Montaigne's Journal of his Travels into Italy has been but recently published. A prebendary of Perigord, travelling through this province to make researches relative to its history, arrived at the ancient château of Montaigne, in possession of a descendant of this great man. He inquired for the archives, if there had been any. He was shown an old worm-eaten coffer, which had long held papers untouched by the incurious generations of Montaigne. Stifled in clouds of dust, he drew out the original manuscript of the travels of Montaigne. Two-thirds of the work are in the handwriting of Montaigne, and the rest is written by a servant, who always speaks of his master in the third person. But he must have written what Montaigne dictated, as the expressions and the egotisms are all Montaigne's. The bad writing and orthography made it almost unintelligible. They confirmed Montaigne's own observation, that he was very negligent in the correction of his works.

Our ancestors were great hiders of manuscripts: Dr. Dee's singular MSS. were found in the secret drawer of a chest, which had passed through many hands undiscovered; and that vast collection of state-papers of Thurloe's, the secretary of Cromwell, which formed about seventy volumes in the original manuscripts, accidentally fell out of the false ceiling of some chambers in Lincoln's-Inn.

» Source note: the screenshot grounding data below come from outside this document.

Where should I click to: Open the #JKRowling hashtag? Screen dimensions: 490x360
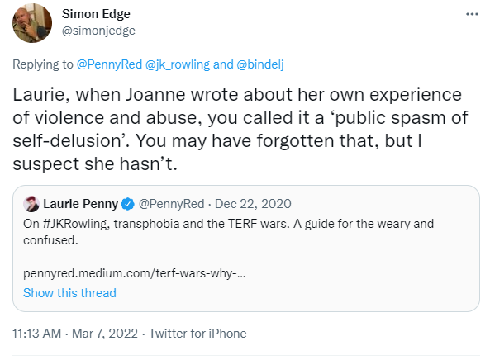[x=74, y=224]
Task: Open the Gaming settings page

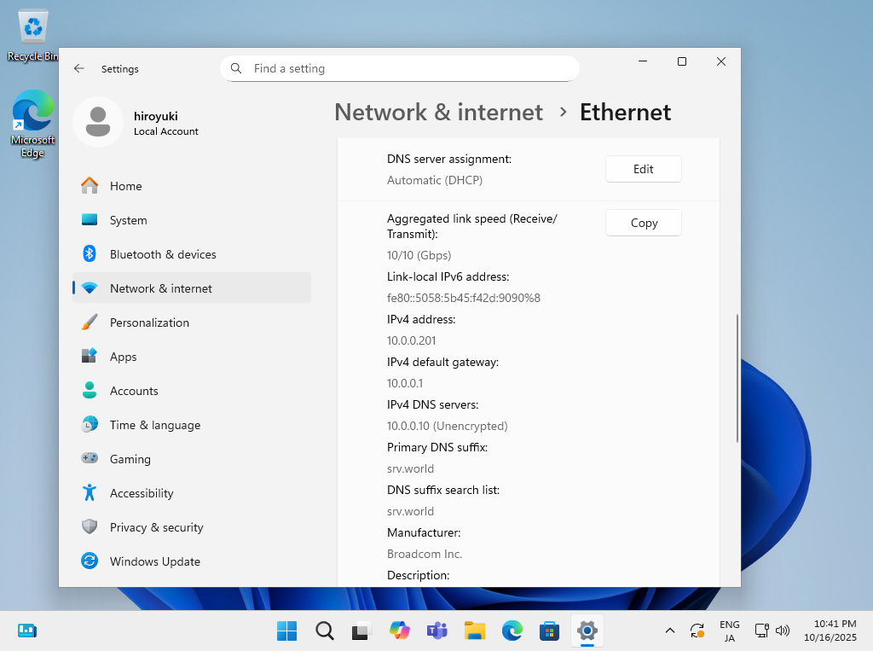Action: [x=130, y=459]
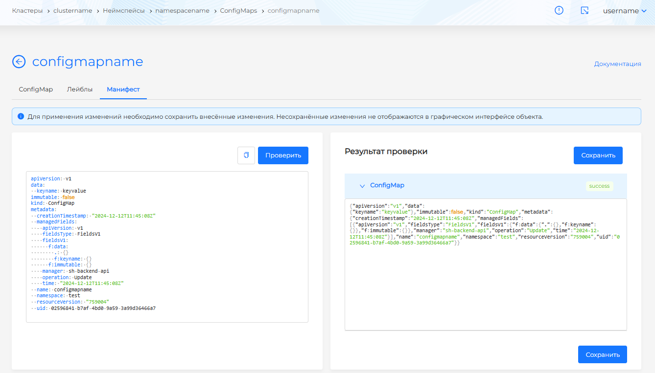Copy the manifest using the copy icon
The image size is (655, 373).
tap(246, 155)
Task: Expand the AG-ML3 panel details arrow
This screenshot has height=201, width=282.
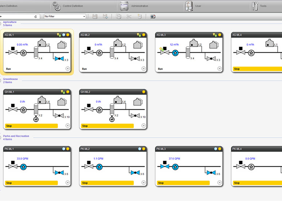Action: 220,69
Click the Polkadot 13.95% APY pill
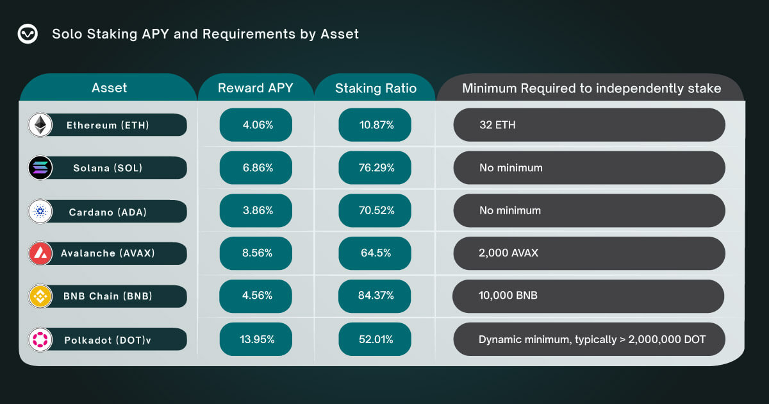The image size is (769, 404). coord(256,339)
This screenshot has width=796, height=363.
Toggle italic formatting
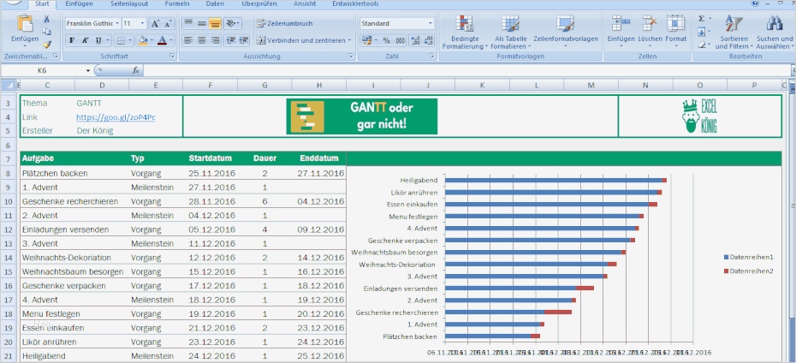[86, 40]
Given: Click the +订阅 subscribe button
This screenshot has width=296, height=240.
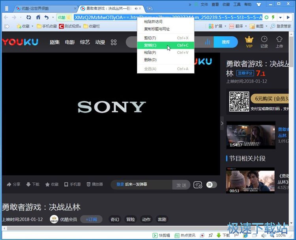Looking at the screenshot, I should [x=91, y=219].
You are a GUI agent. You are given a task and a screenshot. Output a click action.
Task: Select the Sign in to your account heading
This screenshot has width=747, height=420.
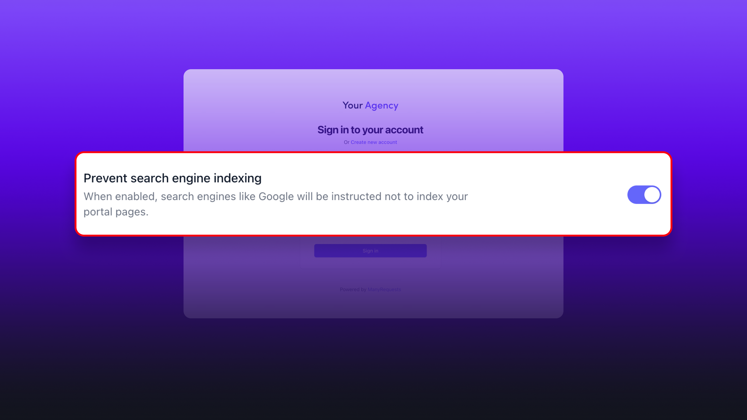370,130
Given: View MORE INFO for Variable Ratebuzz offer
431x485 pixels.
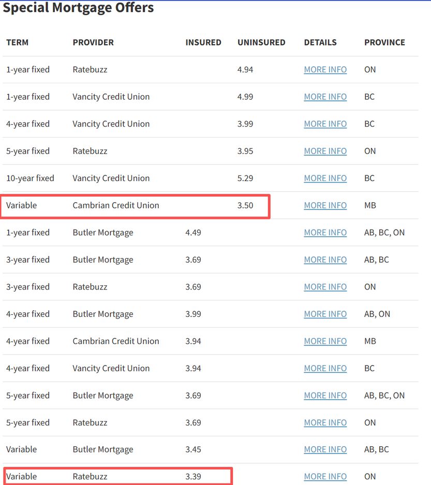Looking at the screenshot, I should 325,477.
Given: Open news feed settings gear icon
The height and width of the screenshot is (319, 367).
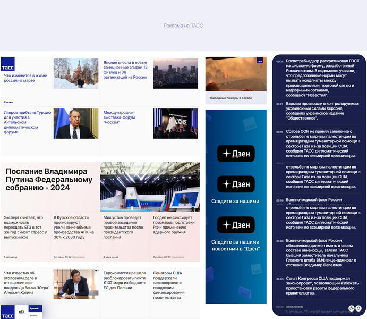Looking at the screenshot, I should click(x=351, y=308).
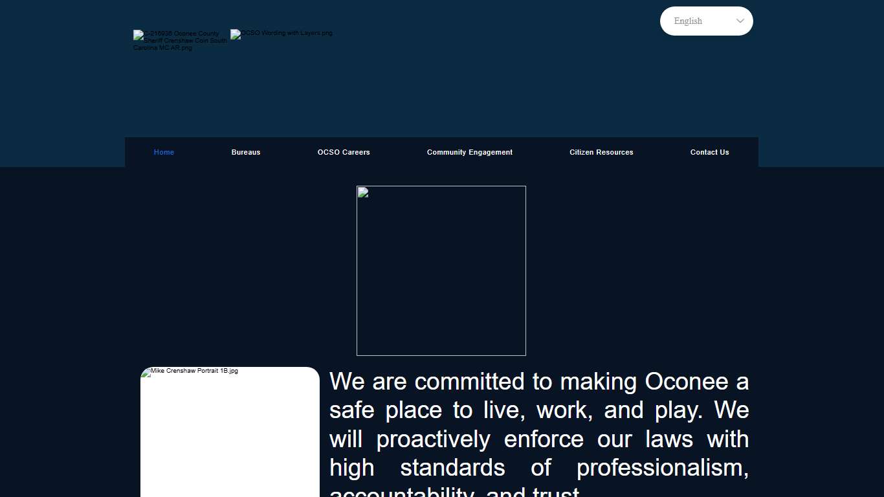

A considerable portion of Lady Mary Wortley Montagu's Letters I discovered in the hands of an attorney: family-papers are often consigned to offices of lawyers, where many valuable manuscripts are buried. Posthumous publications of this kind are too frequently made from sordid motives: discernment and taste would only be detrimental to the views of bulky publishers.[17]


SKETCHES OF CRITICISM.

It may, perhaps, be some satisfaction to show the young writer, that the most celebrated ancients have been as rudely subjected to the tyranny of criticism as the moderns. Detraction has ever poured the "waters of bitterness."

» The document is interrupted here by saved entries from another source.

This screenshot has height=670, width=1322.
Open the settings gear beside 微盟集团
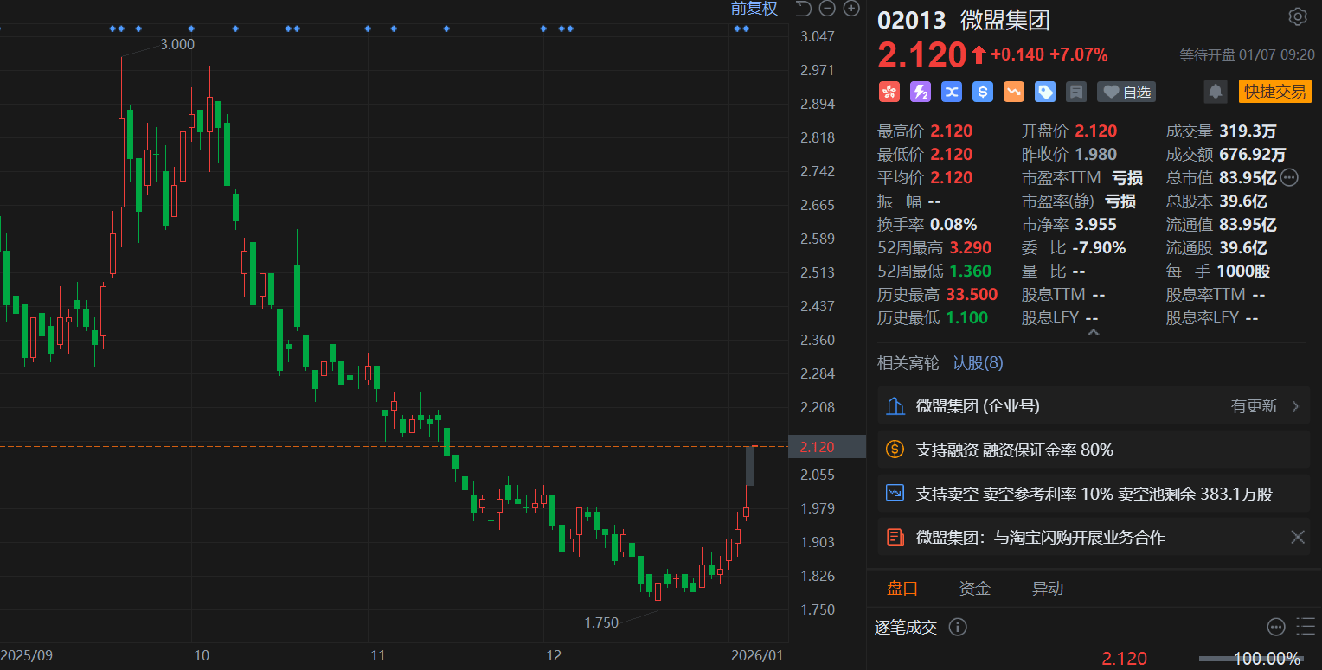coord(1297,16)
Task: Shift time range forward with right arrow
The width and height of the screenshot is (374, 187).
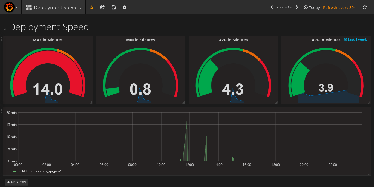Action: tap(297, 7)
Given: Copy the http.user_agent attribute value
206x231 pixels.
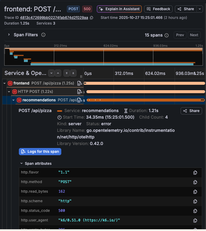Looking at the screenshot, I should pyautogui.click(x=195, y=220).
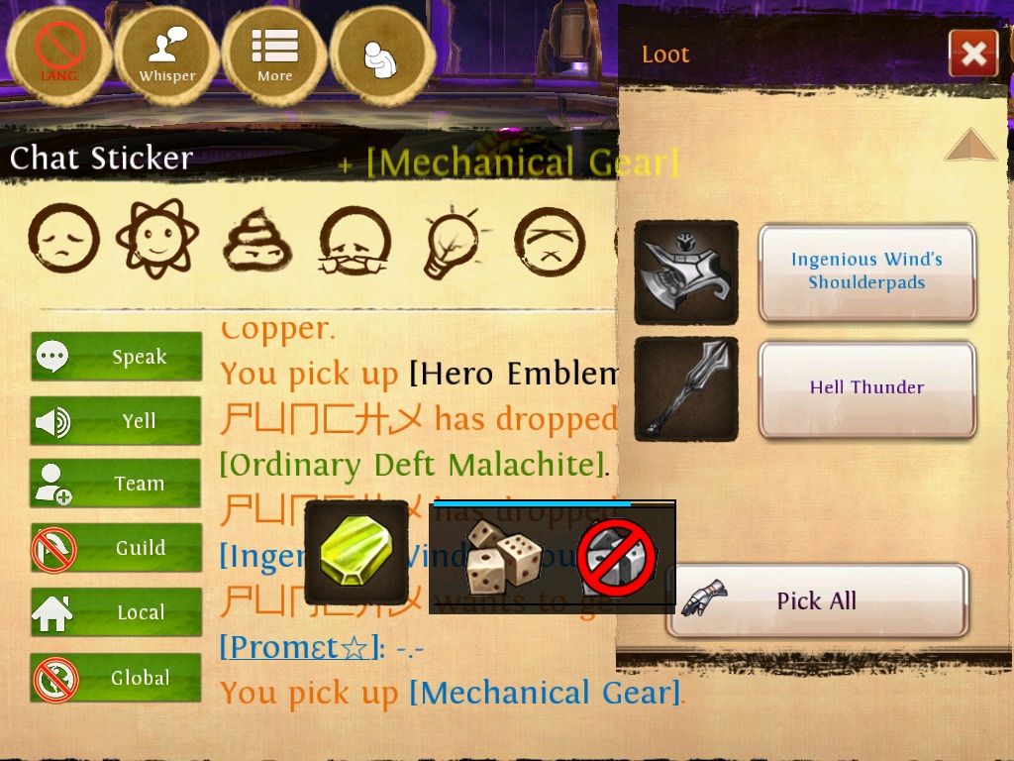Click the Pick All loot button

click(817, 600)
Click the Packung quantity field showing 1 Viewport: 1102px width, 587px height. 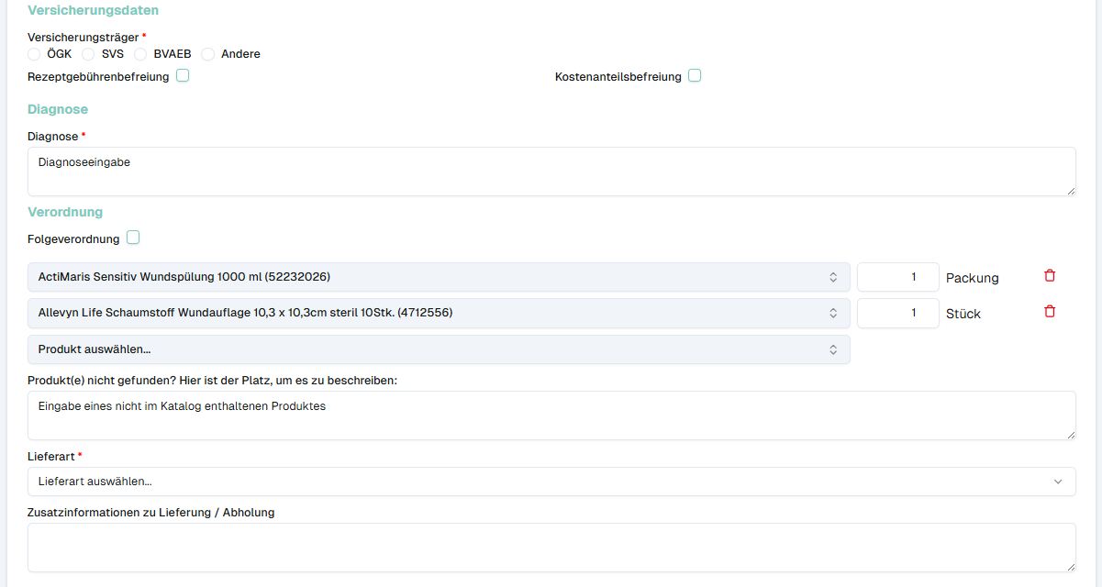click(x=897, y=276)
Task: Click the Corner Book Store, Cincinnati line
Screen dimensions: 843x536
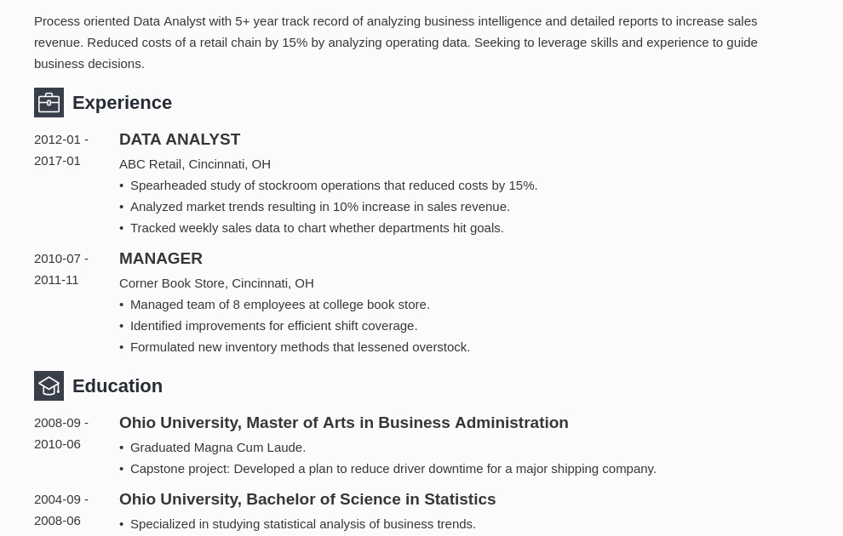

It was given out, that Homer had stolen from anterior poets whatever was most remarkable in the Iliad and Odyssey. Naucrates even points out the source in the library at Memphis in a temple of Vulcan, which according to him the blind bard completely pillaged. Undoubtedly there were good poets before Homer; how absurd to conceive that an elaborate poem could be the first! We have indeed accounts of anterior poets, and apparently of epics, before Homer; Ælian notices Syagrus, who composed a poem on the Siege of Troy; and Suidas the poem of Corinnus, from which it is said Homer greatly borrowed. Why did Plato so severely condemn the great bard, and imitate him?

Sophocles was brought to trial by his children as a lunatic; and some, who censured the inequalities of this poet, have also condemned the vanity of Pindar; the rough verses of Æschylus; and Euripides, for the conduct of his plots.

Socrates, considered as the wisest and the most moral of men, Cicero treated as an usurer, and the pedant Athenæus as illiterate; the latter points out as a Socratic folly our philosopher disserting on the nature of justice before his judges, who were so many thieves. The malignant buffoonery of Aristophanes treats him much worse; but he, as Jortin says, was a great wit, but a great rascal.

Plato—who has been called, by Clement of Alexandria, the Moses of Athens; the philosopher of the Christians, by Arnobius; and the god of philosophers, by Cicero—Athenæus accuses of envy; Theopompus of lying; Suidas of avarice; Aulus Gellius, of robbery; Porphyry, of incontinence; and Aristophanes, of impiety.